本日は、世界債券の投資信託、三菱UFJ/マッコーリーグローバル・インフラ債券F(愛称:世界のいしずえ)の運用手法とパフォーマンスを分析します。ぜひ最後までご覧ください。

お願い

最初にお願いです。この記事はあくまでも情報提供を目的として作成しています。投資の勧誘や売買の推奨を目的としたものではございません。また、銘柄の選定はランダムに行っています。運用会社や販売会社との業務提携は一切ございません。あくまでも中立の立場での分析となります。

投資信託概要

概要

三菱UFJ/マッコーリーグローバル・インフラ債券F〈H無〉(愛称:世界のいしずえ)は、年1回決算であればNISA成長枠での投資が可能です。信託報酬が1.32%、純資産総額は82億円と低いですが、NISA対象外の毎月決算は1790億円です。それなりの規模感だと言えるでしょう。

こちらは米ドル建ての適格社債に投資を行う債券ファンドです。アメリカでソフトランディングの可能性が高まっている、という声が多くなっていますが、景気が減速しない、後退しないとなってくると、適格投資社債の価格は下がりにくくなります。

米国債に比べて高いクーポンがもらえるとなれば、適格社債に投資をしてもいいと考えられやすい環境下にあることから、インフラファンドに注目されている方が多くなっています。そのため、本日はこちらのファンドを取り上げました。

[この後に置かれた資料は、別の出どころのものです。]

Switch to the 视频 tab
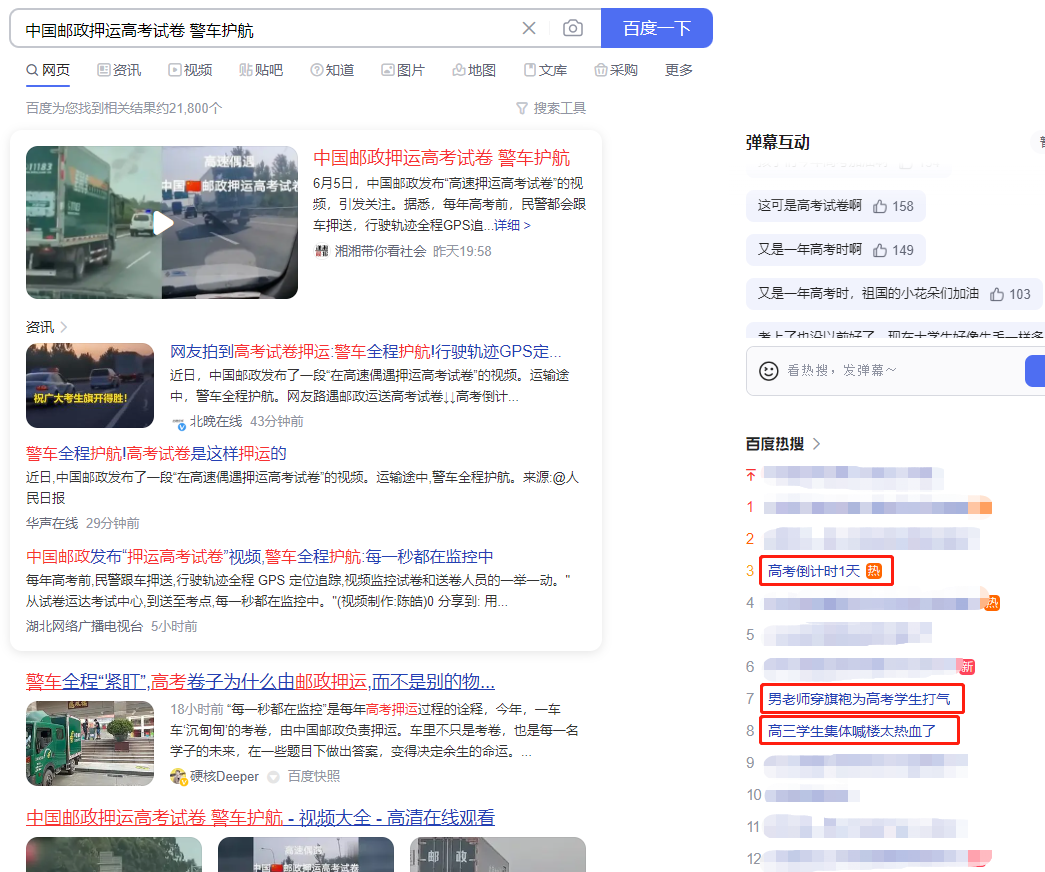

インフラ関連の、電気、ガス、通信・エネルギーなど企業社債に投資を行っています。世界経済が拡大するときに欠かせない、インフラ関連企業が発行している安全・安心な社債に投資しています。

投資する債券に関してはBBB-格相当ですから、適格社債のみに運用し、為替ヘッジなども行っていません。円安を取り込みながら、しっかりと高いクーポンを得ることを目的としたファンドになっています。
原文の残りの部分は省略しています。